WHAT TO PRODUCE. In the passage on Heaney's poetry below, rewrite everything from "I have been" down to "war against Troy.", changing "mortar" to "cement".
━━━ EXERCISE PASSAGE ━━━
I have been working steadily through Heaney’s poetry in order of publication and this collection builds very comfortably on his previous work. His use of language is exquisite, especially when describing everyday situations, as in his description of a bricklayer at work in the poem 'Damsen'. Over and over, the slur, the scrape and mix
As he trowelled and retrowelled and laid down
Courses of glum mortar. Then the bricks
Jiggled and settled, tocked and tapped in line.
As long as he writes like this, I am content to read volume after volume of his work, even if it were restricted to the utterly mundane and ordinary. In fact, the material is quite diverse, including ‘Mycenae Lookout’, a poem sequence that deals with aspects of the ancient Greek’s war against Troy.
━━━ DATA SUPPLIED ━━━
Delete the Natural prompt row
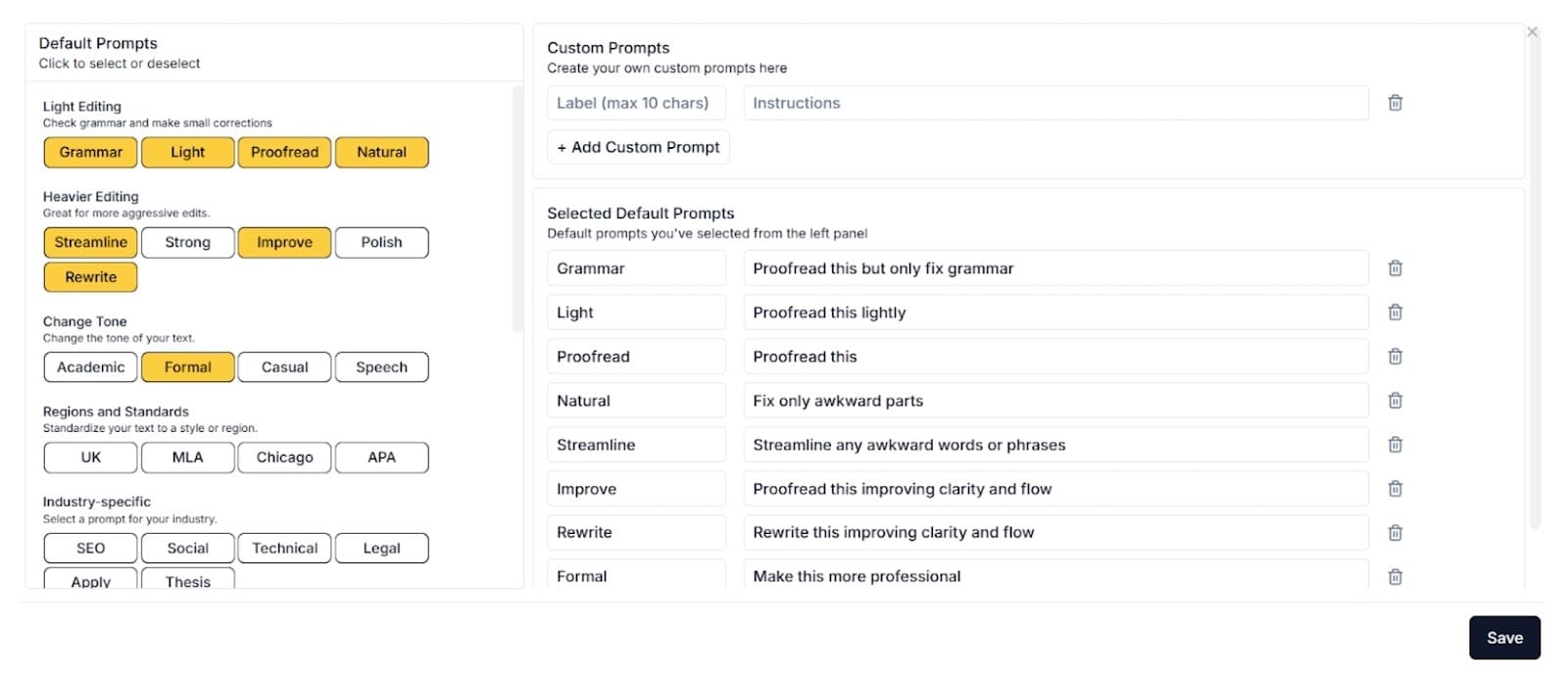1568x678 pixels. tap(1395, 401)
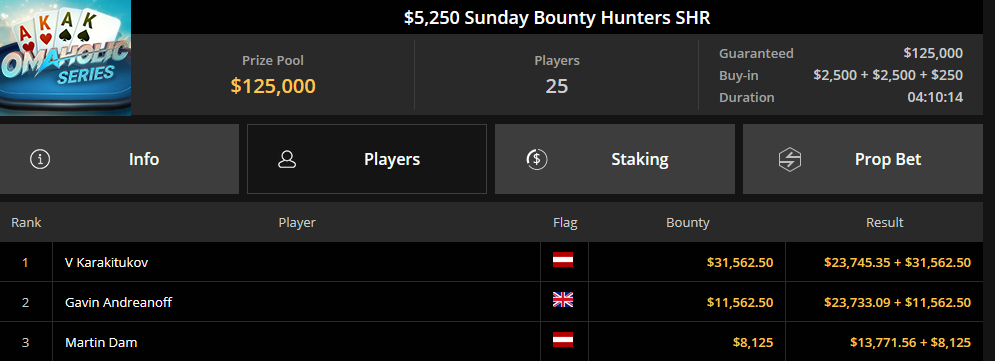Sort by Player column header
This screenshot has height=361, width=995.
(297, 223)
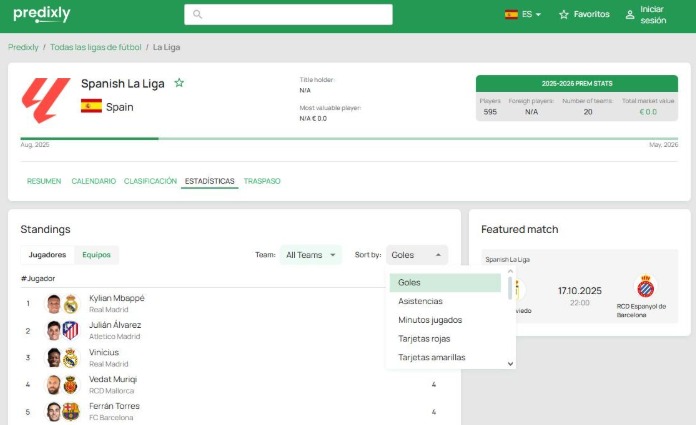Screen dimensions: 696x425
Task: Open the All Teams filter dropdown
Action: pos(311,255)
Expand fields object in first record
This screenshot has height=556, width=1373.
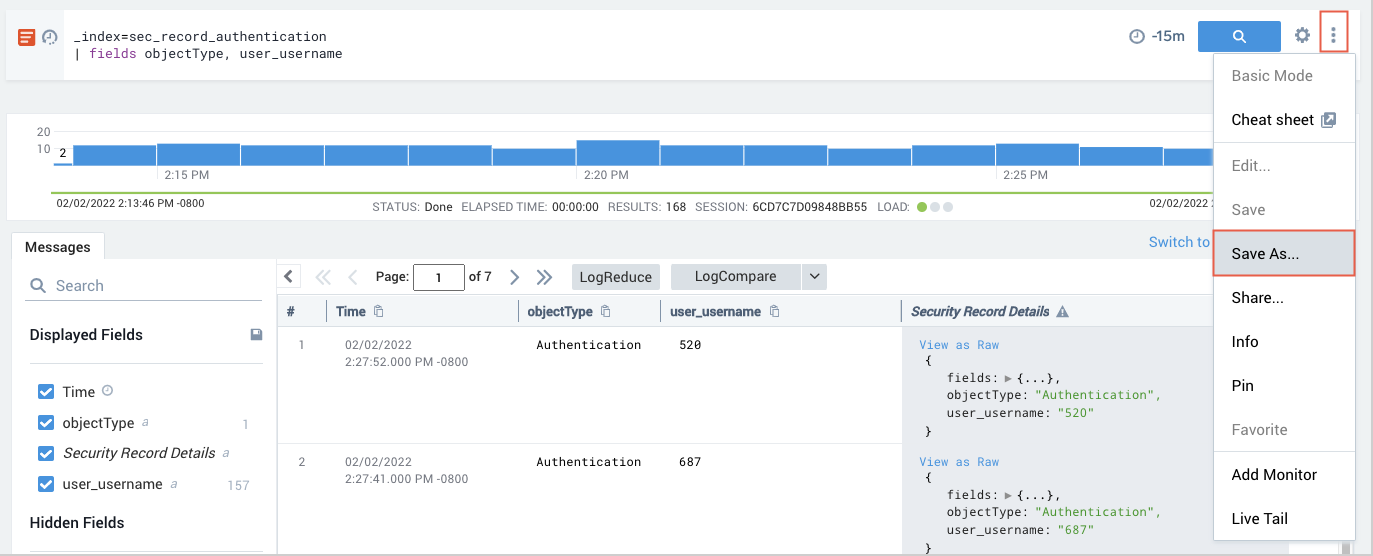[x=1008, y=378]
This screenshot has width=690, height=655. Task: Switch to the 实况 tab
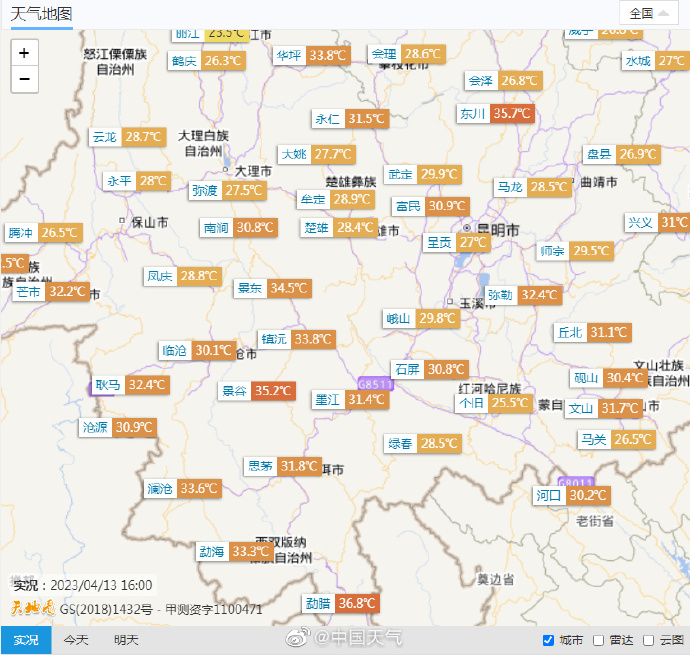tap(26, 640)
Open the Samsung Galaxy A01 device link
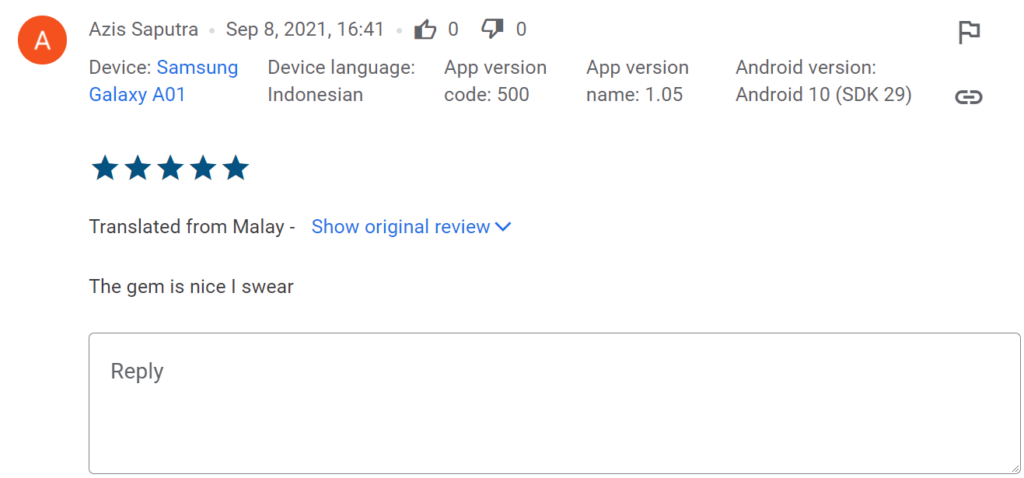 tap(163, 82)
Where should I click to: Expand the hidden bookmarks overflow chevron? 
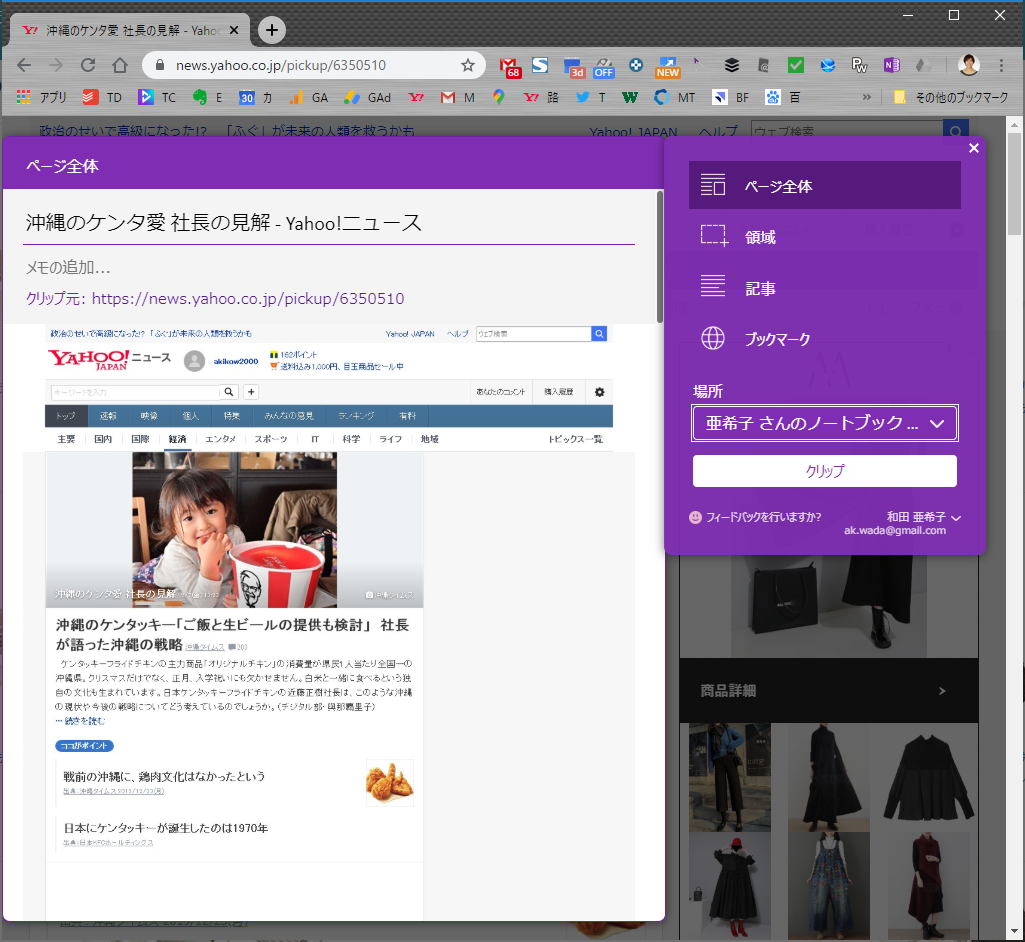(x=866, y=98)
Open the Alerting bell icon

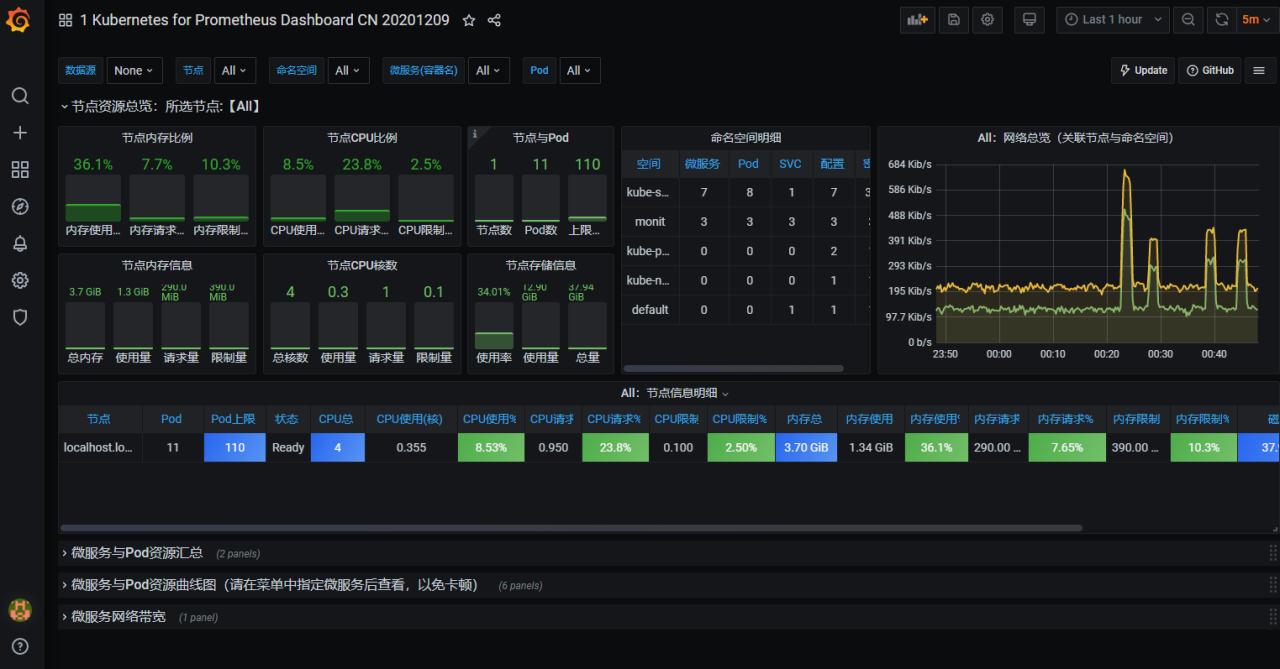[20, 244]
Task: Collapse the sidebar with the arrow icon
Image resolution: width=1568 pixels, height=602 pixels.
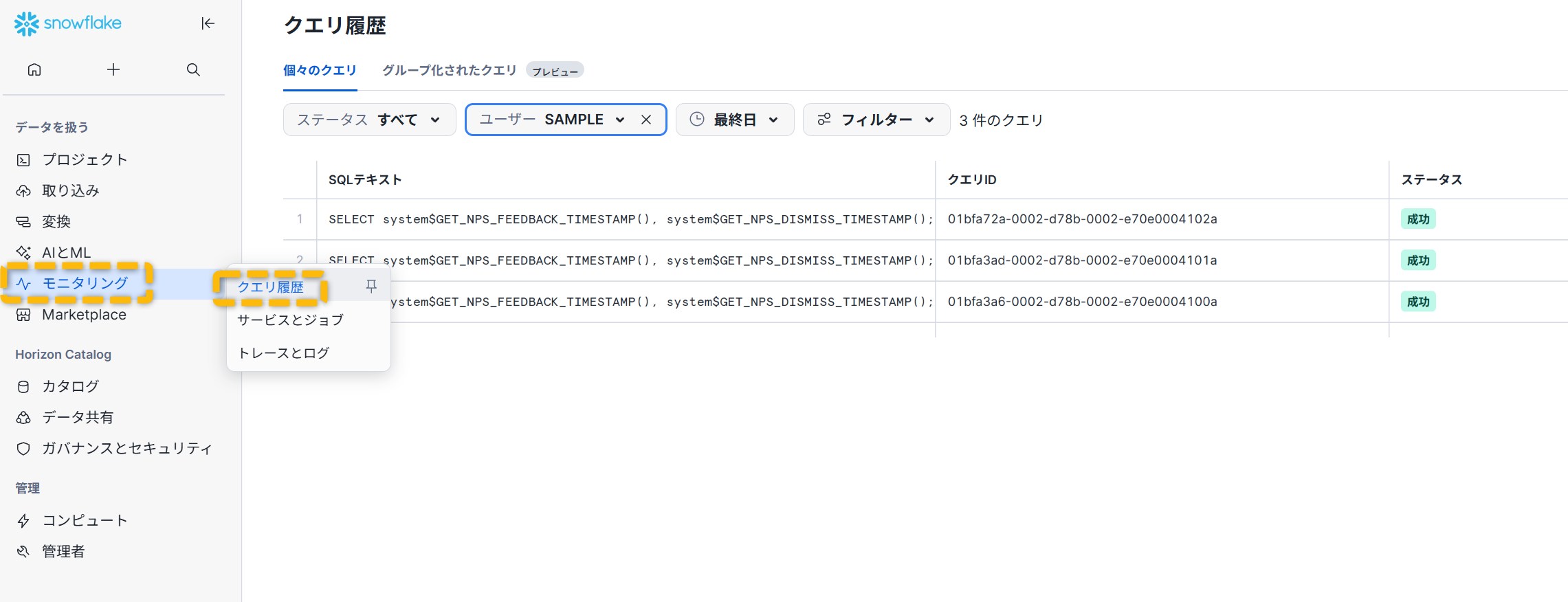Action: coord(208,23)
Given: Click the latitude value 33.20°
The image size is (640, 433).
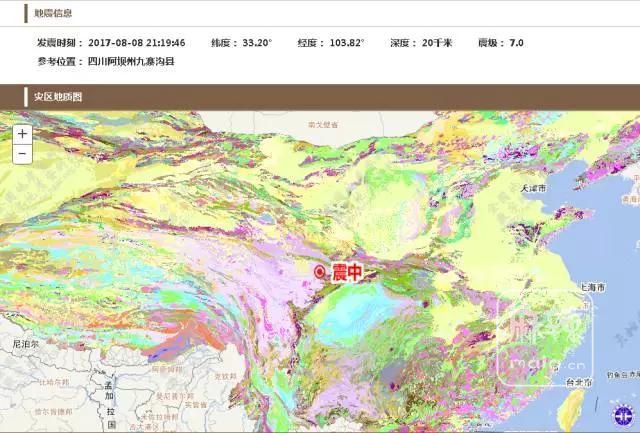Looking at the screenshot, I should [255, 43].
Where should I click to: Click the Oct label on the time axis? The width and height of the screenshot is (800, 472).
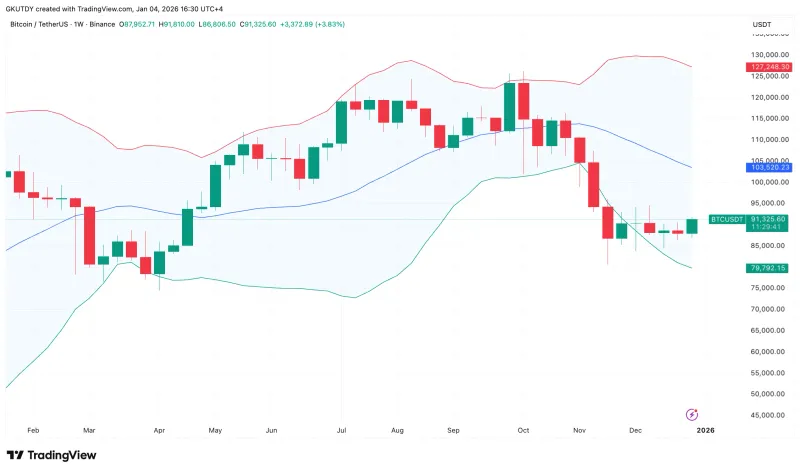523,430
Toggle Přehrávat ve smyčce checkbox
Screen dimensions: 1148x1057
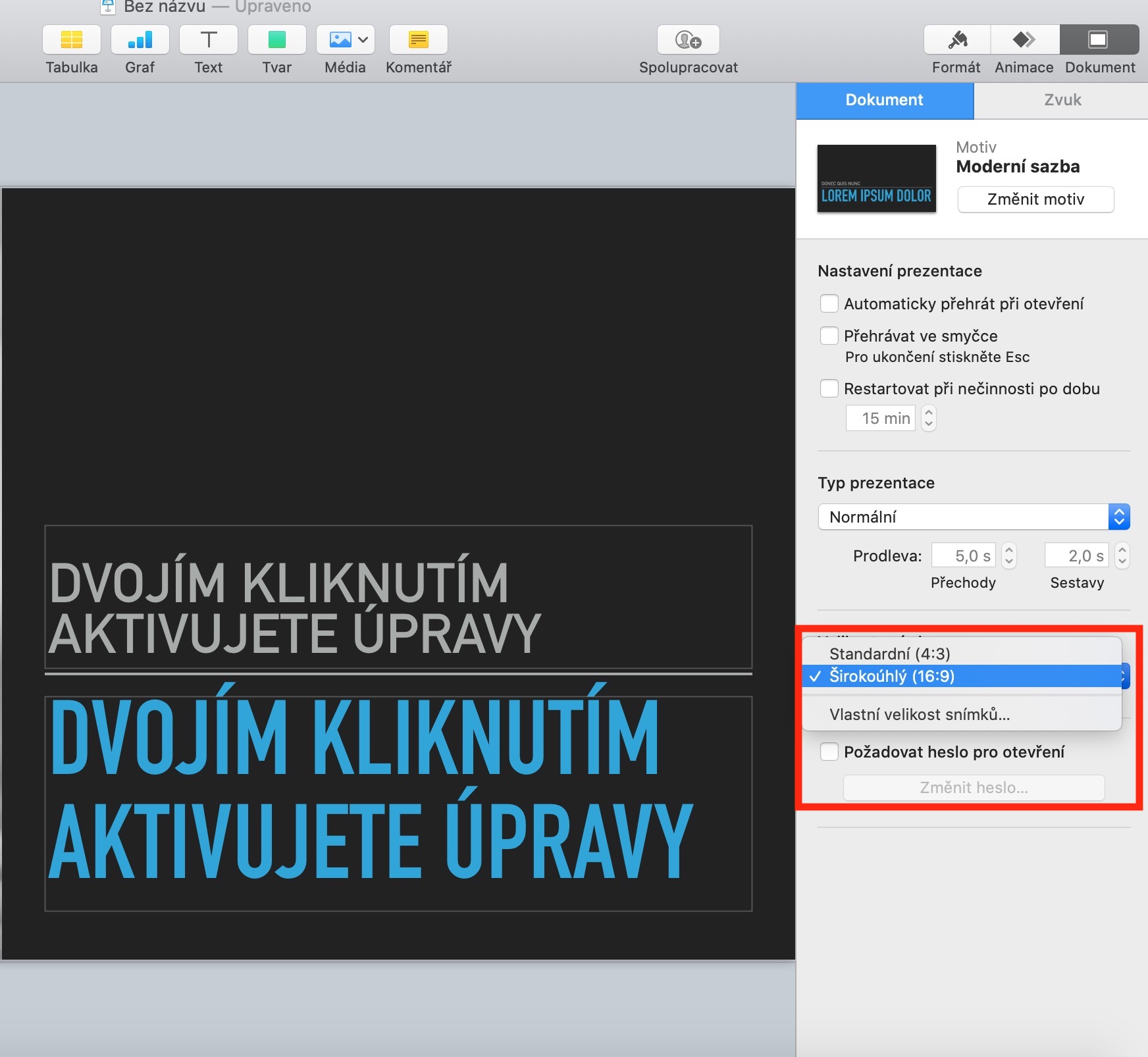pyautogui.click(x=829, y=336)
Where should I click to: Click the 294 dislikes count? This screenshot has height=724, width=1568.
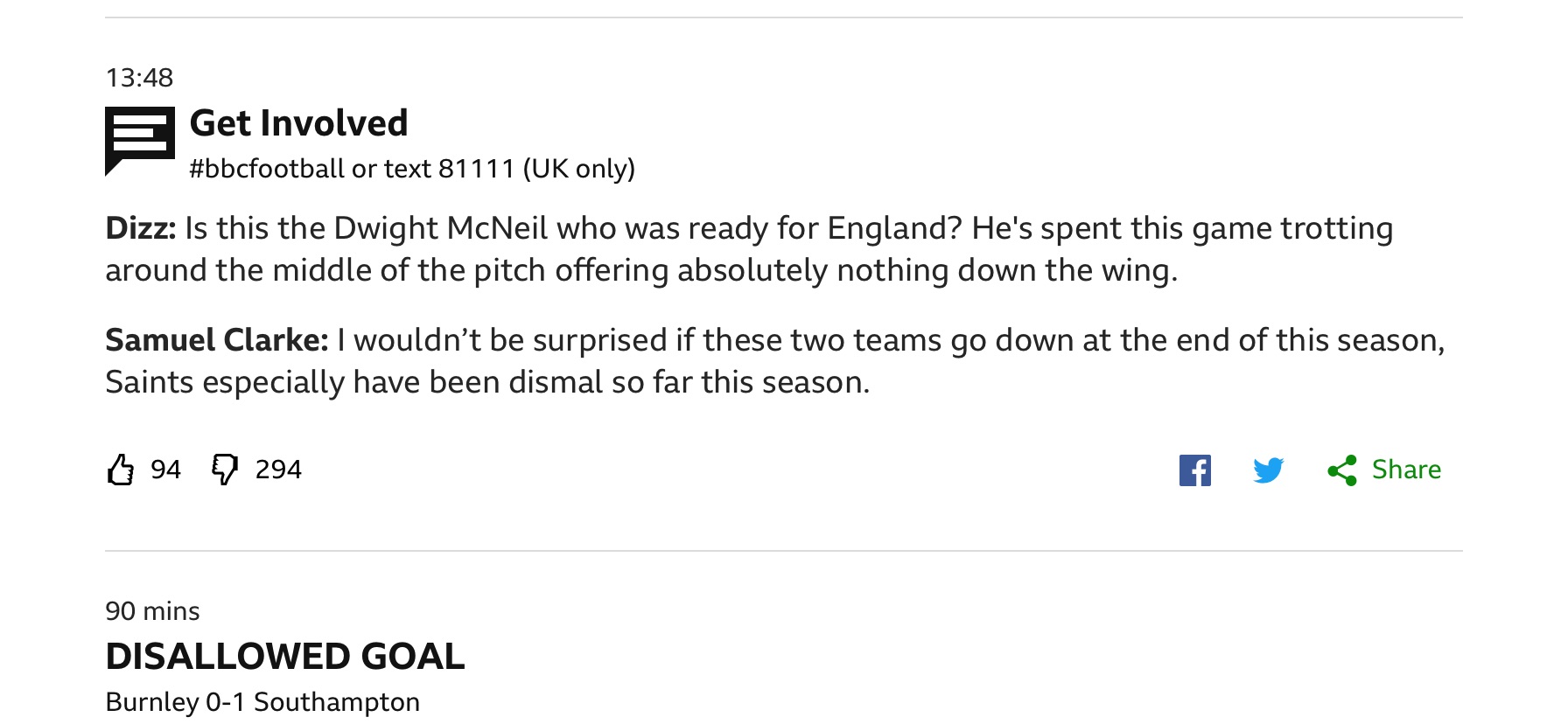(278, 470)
━━━
WORKED SOLUTION.
I have been working steadily through Heaney’s poetry in order of publication and this collection builds very comfortably on his previous work. His use of language is exquisite, especially when describing everyday situations, as in his description of a bricklayer at work in the poem 'Damsen'. Over and over, the slur, the scrape and mix
As he trowelled and retrowelled and laid down
Courses of glum cement. Then the bricks
Jiggled and settled, tocked and tapped in line.
As long as he writes like this, I am content to read volume after volume of his work, even if it were restricted to the utterly mundane and ordinary. In fact, the material is quite diverse, including ‘Mycenae Lookout’, a poem sequence that deals with aspects of the ancient Greek’s war against Troy.